Now the December issue of BBC Music Magazine contains an advert for a recording by The Marian Consort, An Emerald in a Work of Gold: Music from the Dow Partbooks, with music by Byrd, Thomas Tallis, Robert Parsons, etc:
- William Mundy Sive Vigilem
- Nicholas Strogers A doleful deadly pang, In Nomine a 5 No. 2, Non me vincat, Deus meus
- (?) Robert Mallory Miserere a 5
- Nathaniel Giles Vestigia mea dirige
- Robert White In Nomine a 5, Justus es, Domine
- William Byrd O Lord, how vain, La verginella
- Christopher Tye In Nomine ['Follow me']
- Thomas Tallis O salutaris hostia
- Robert Parsons Retribue servo tuo, Ave Maria
- Anon. Come, Holy Ghost
- Vincenzo Ruffo La Gamba
- Anon. ['Roose'] Dum transisset Sabbatum
- Jean Maillard Ascendo ad Patrem meum
- (?) Philippe Verdelot Madonna somm’acorto
- Philip van Wilder Je file quand Dieu me donne de quoy, Pour vous aymer j’ay mis toute ma cure
Taking its name from the Blessed Virgin Mary, a popular focus of religious devotion in the sacred music of all ages, The Marian Consort was formed at Oxford in 2007 to explore the repertoire of the Renaissance and early Baroque, combining academic insight with the highest levels of performance practice.

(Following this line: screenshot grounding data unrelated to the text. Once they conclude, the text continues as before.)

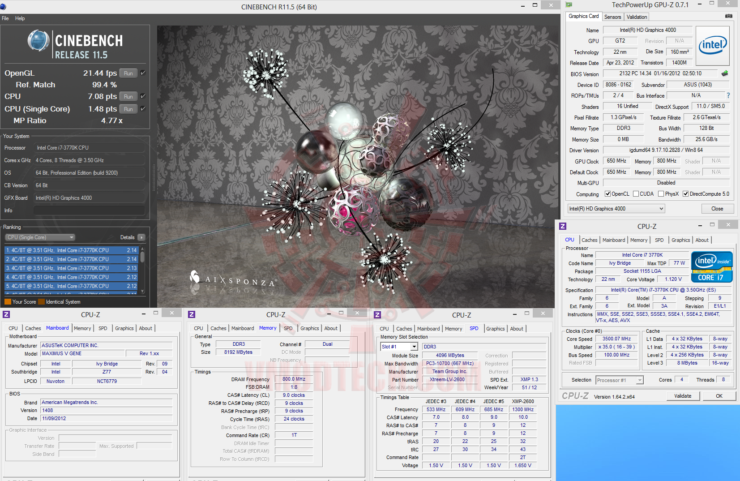Open the Cinebench File menu
Image resolution: width=740 pixels, height=481 pixels.
click(5, 18)
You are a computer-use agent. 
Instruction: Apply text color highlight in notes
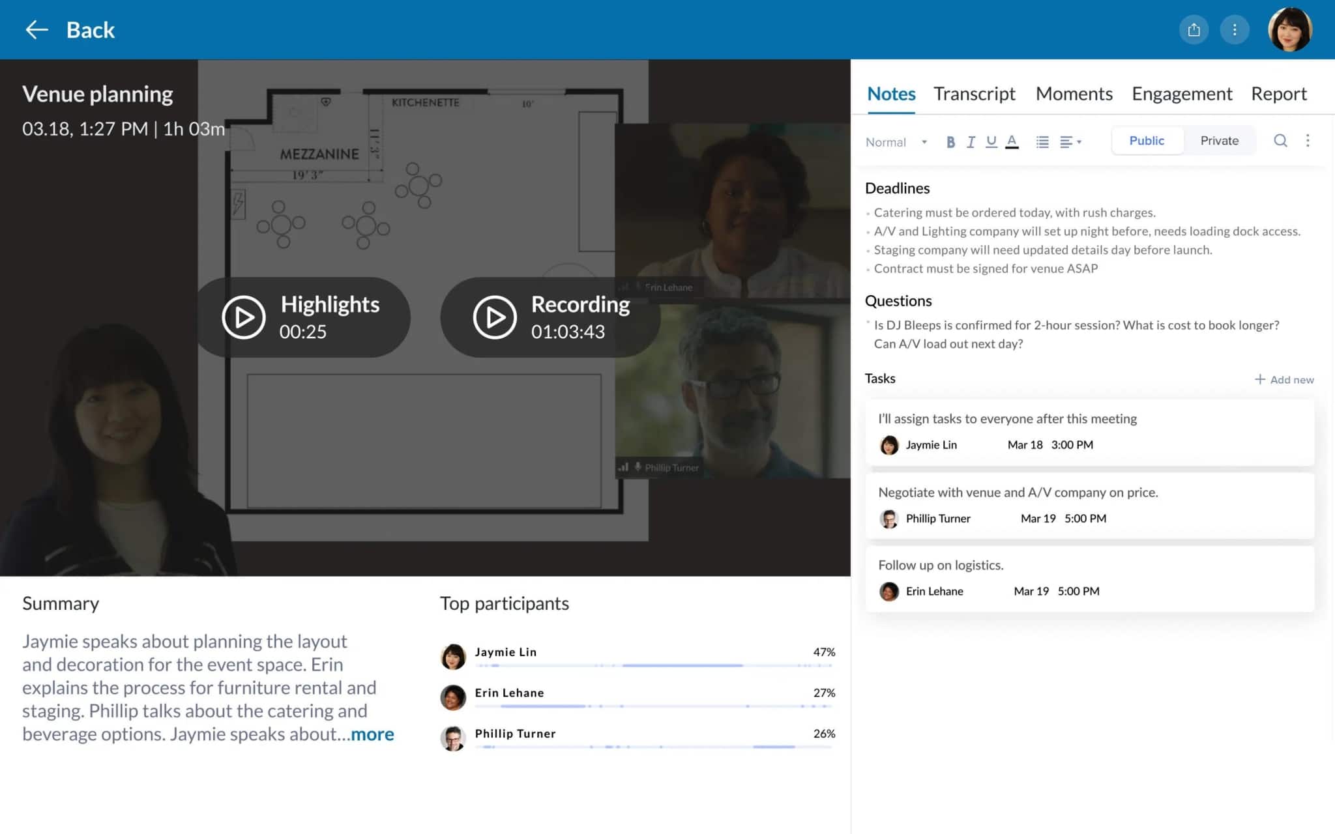1012,141
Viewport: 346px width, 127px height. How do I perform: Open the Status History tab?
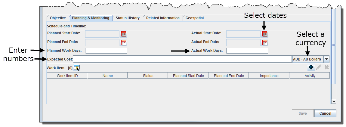pos(128,18)
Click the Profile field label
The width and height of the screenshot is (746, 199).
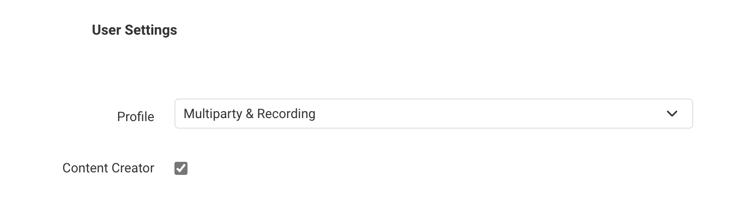[x=136, y=117]
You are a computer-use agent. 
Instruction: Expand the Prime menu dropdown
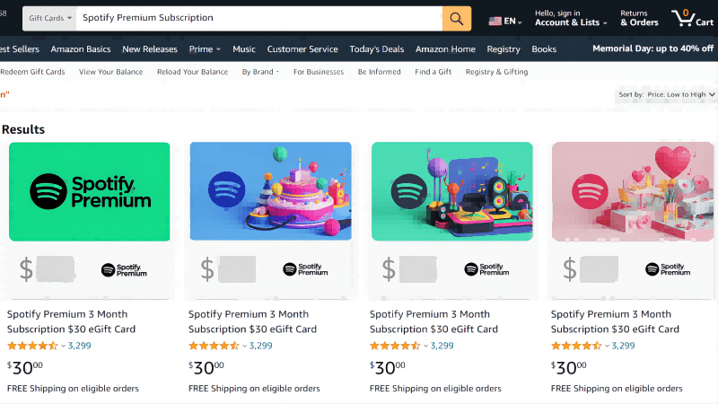(205, 49)
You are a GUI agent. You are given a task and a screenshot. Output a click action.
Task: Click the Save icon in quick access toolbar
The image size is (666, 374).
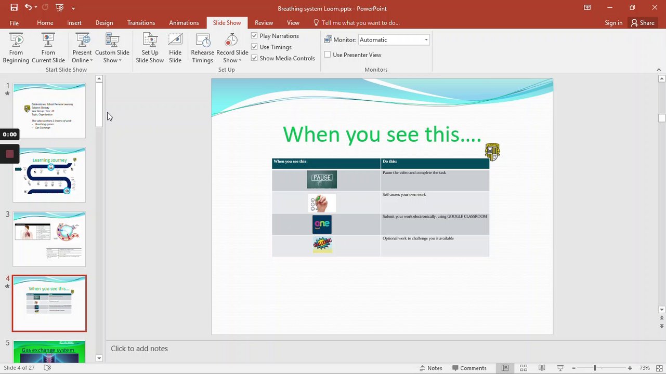pyautogui.click(x=14, y=8)
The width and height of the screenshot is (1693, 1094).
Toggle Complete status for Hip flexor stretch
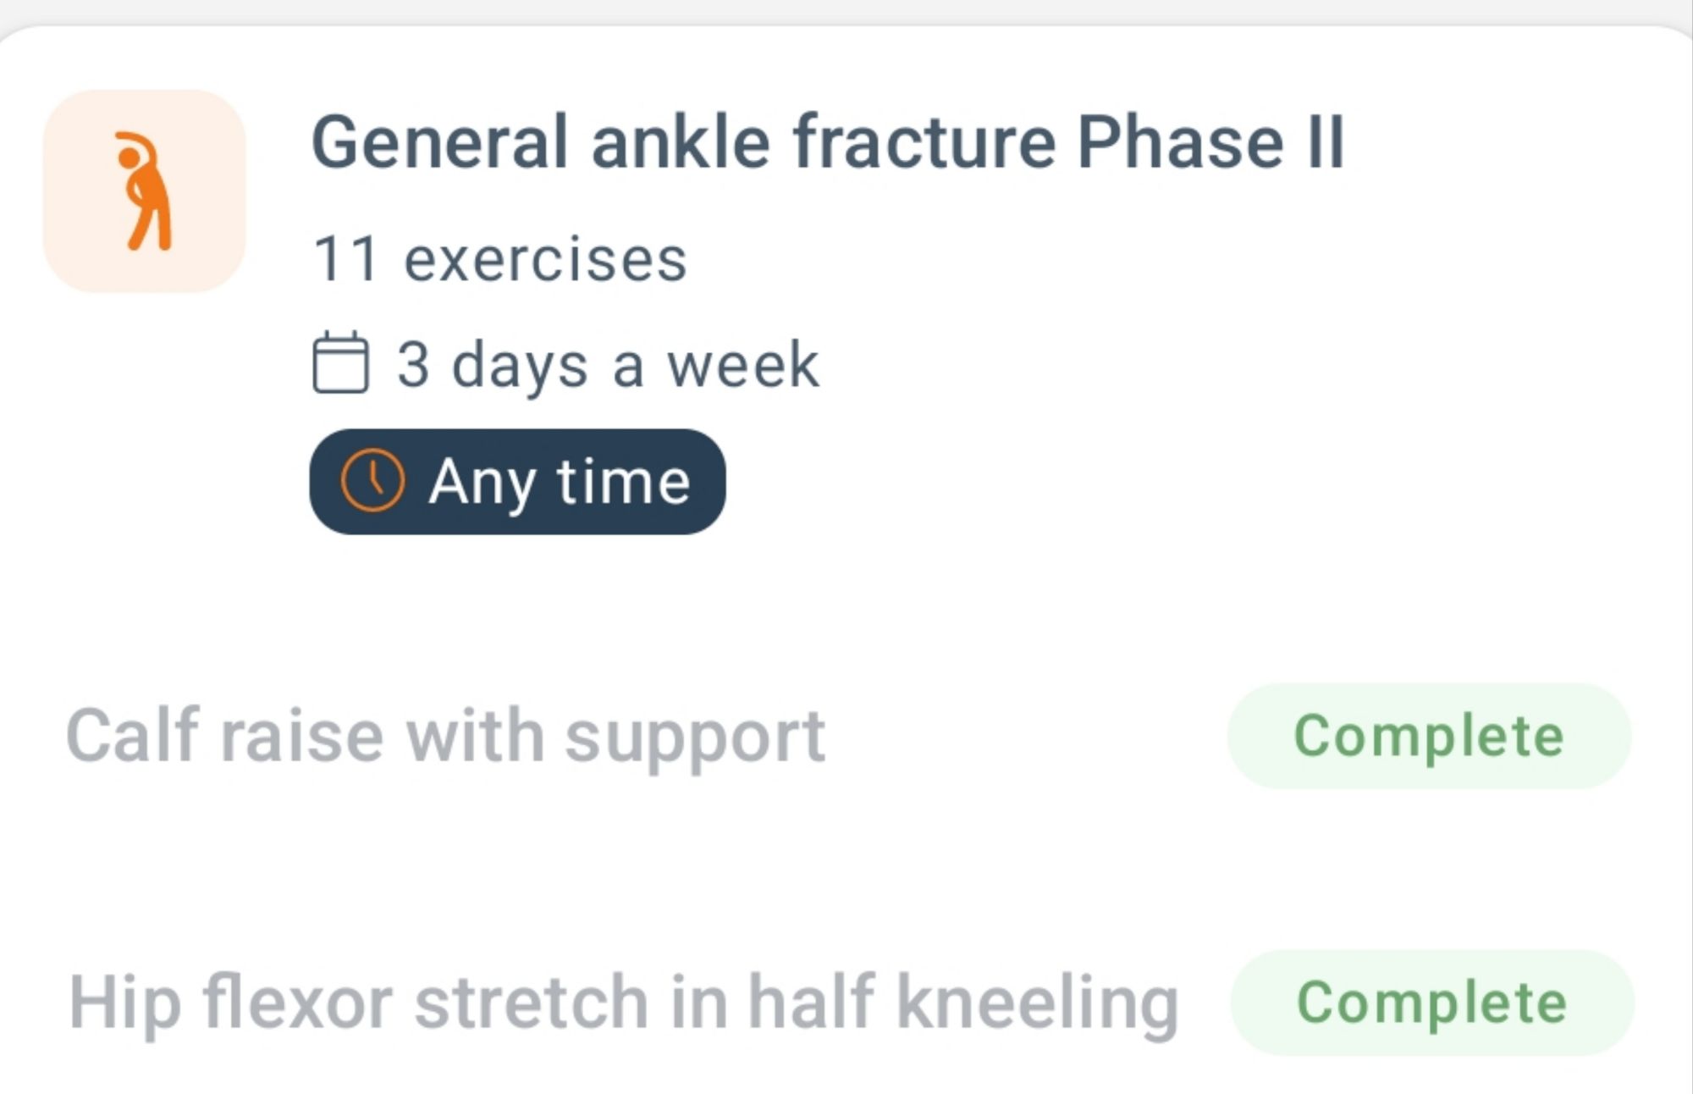(1431, 1003)
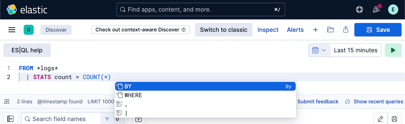Open the date quick menu dropdown

pos(319,50)

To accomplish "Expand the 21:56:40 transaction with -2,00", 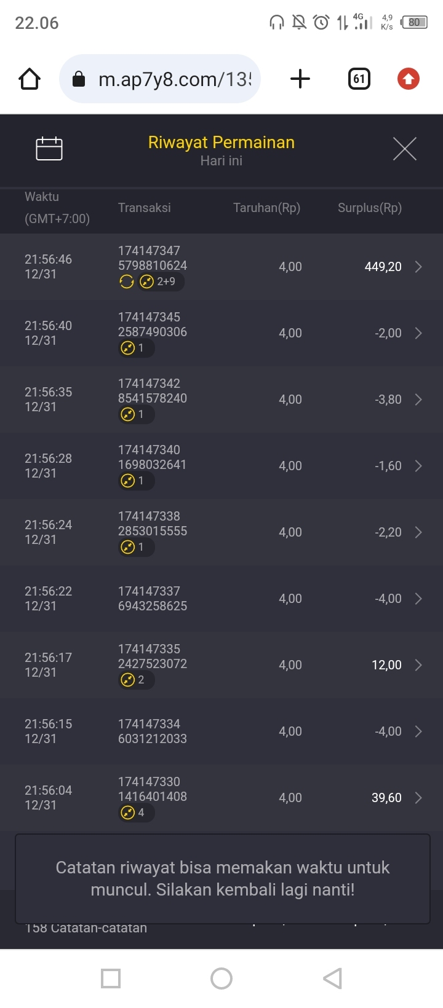I will point(418,333).
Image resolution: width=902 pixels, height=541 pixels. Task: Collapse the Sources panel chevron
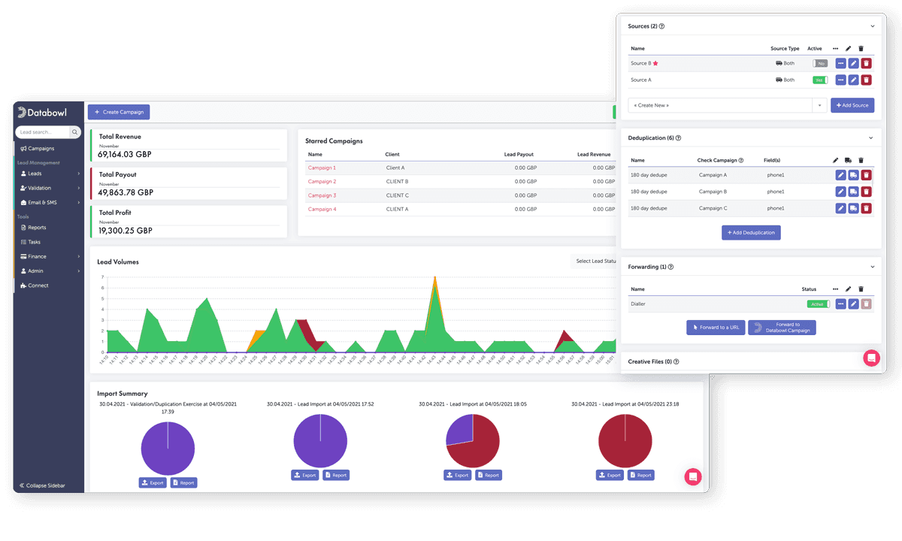click(x=872, y=26)
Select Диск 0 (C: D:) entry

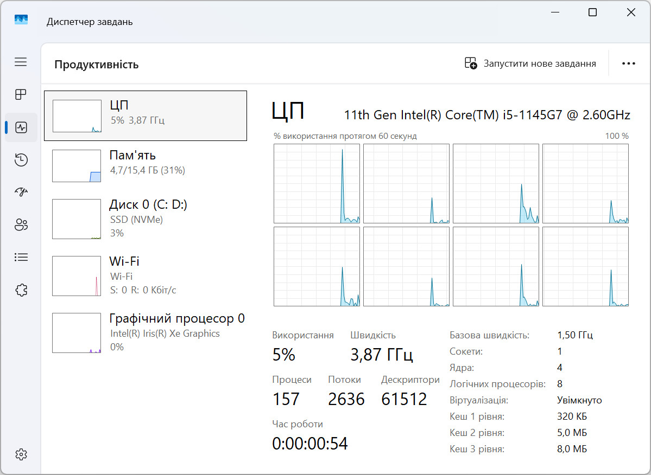click(x=145, y=219)
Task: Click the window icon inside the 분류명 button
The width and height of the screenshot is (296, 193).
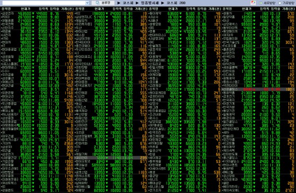Action: click(x=97, y=2)
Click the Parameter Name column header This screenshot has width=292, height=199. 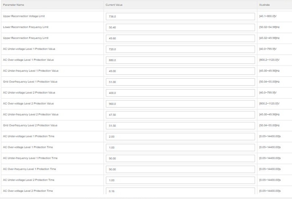13,5
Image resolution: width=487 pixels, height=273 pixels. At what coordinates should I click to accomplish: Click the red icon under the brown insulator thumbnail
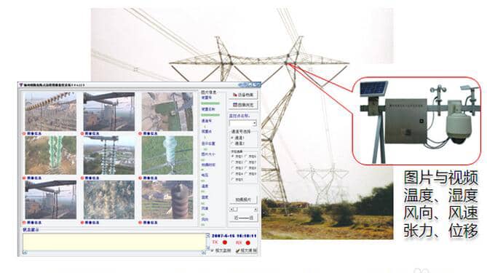tap(140, 223)
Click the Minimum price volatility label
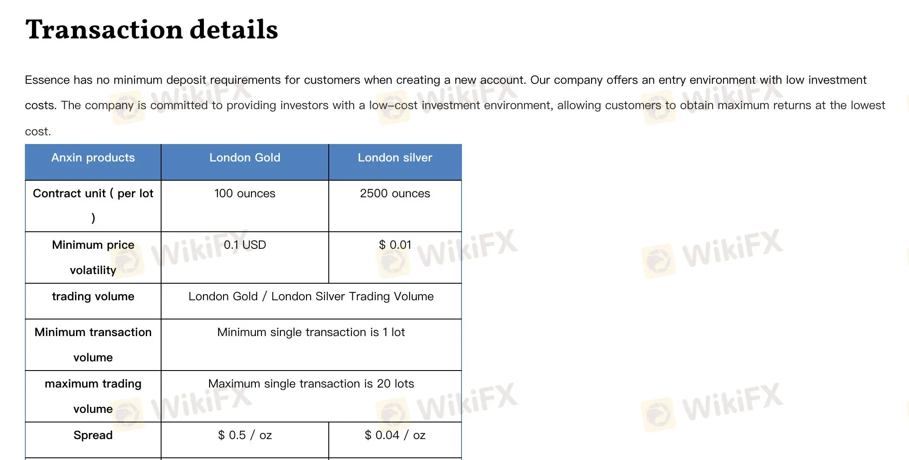Screen dimensions: 909x460 coord(93,257)
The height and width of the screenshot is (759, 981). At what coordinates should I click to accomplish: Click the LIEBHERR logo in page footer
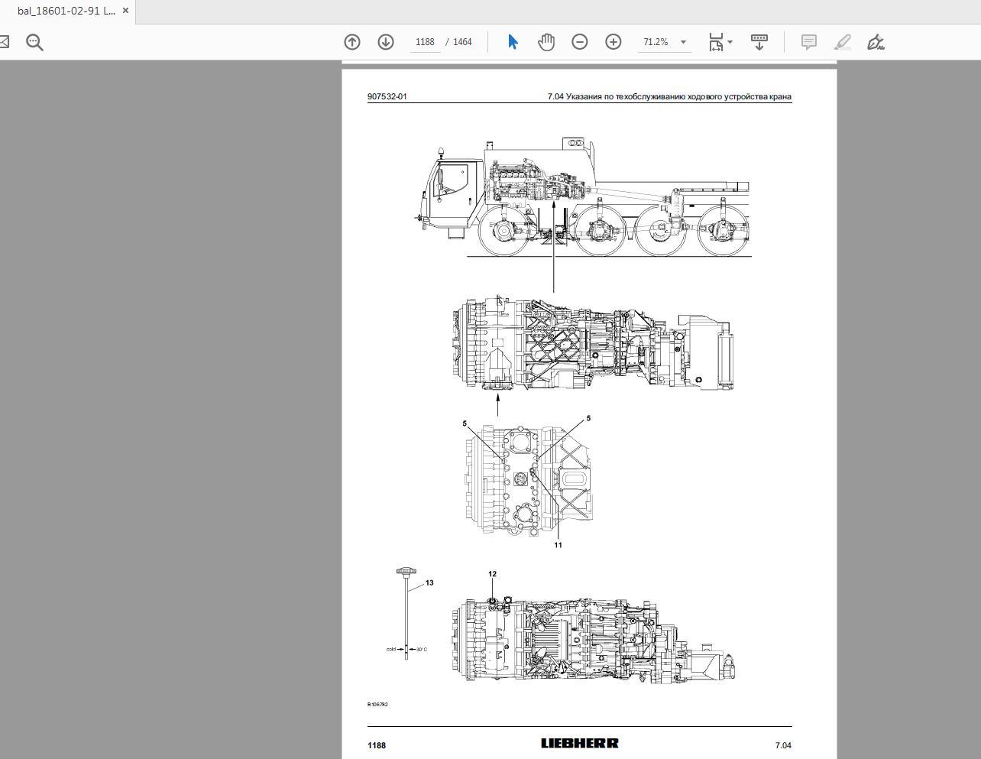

Then I go to the website for Delphian Records in Scotland and see this recording from the Choir of Caius and Gonville College:
The Choir of Gonville & Caius College, Cambridge explores the fascinating relationship between 16th- and early 20th century music as understood by the pioneers of the Tudor revival in England. Centred on Byrd’s Mass for Five Voices – revelatory and inspirational listening for a whole host of composers – this mosaic of reworkings, reimaginings and lovingly-crafted homages is brought to life with all the scholarly acumen and full-throated fervour that are the hallmarks of one of Britain’s finest choirs. Caius College Choir is one of the UK's leading collegiate choirs. Its members are almost all undergraduates of the College who have been elected into Choral Exhibitions. The twenty-three singers and two organ scholars, under the direction of Dr Geoffrey Webber, perform a wide range of sacred and secular choral music ranging from the fourteenth century to the present day, and have developed a niche for reviving neglected repertoires. |
Track
listing 1. Ralph Vaughan Williams: Whitsunday Hymn (1930) 2. William Harris: Eternal Ruler (1930) 3. Gustav Holst: Man born to toil (1927) 4. Thomas Tallis arr. M. & G. Shaw: Funeral Music (1915) 5. Percy Whitlock: O living Bread, who once didst die (1930) 6. Gerald Finzi: Up to those bright and gladsome hills (1925) 7-11. William Byrd: Mass for Five Voices 12. William Byrd arr. J.E. Borland: Fantasia in C (1907) 13. Benjamin Britten: A Hymn to the Virgin (1930) 14. Herbert Howells: Haec dies (1918) 15. Robert Pearsall: Tu es Petrus (1854) 16. Arnold Bax: Lord, thou hast told us (1931) 17. Herbert Howells: Master Tallis’s Testament (1940) Nicholas Kenyon noted in The Observer last year: As concept albums go this is interesting, juxtaposing William Byrd's great five-part mass with a range of 20th-century British works that draw on Tudor sources. There are fairly straight arrangements, like the version of Tallis's "third tune" that Vaughan Williams also used, and the William Harris anthem Eternal Ruler using a magnificent Orlando Gibbons melody. A lovely Robert Pearsall anthem from the 1840s is the bridge to the world of Howells, Bax, Holst and Finzi, where the prize is taken by Britten's little teenage masterpiece, A Hymn to the Virgin. The later works feel more idiomatically sung than the Byrd, which is too ample, but the sonorously rich sound of the recording will appeal to all choral music enthusiasts. |
Both are interesting albums, and both are available from Amazon.com as MP3 downloads only.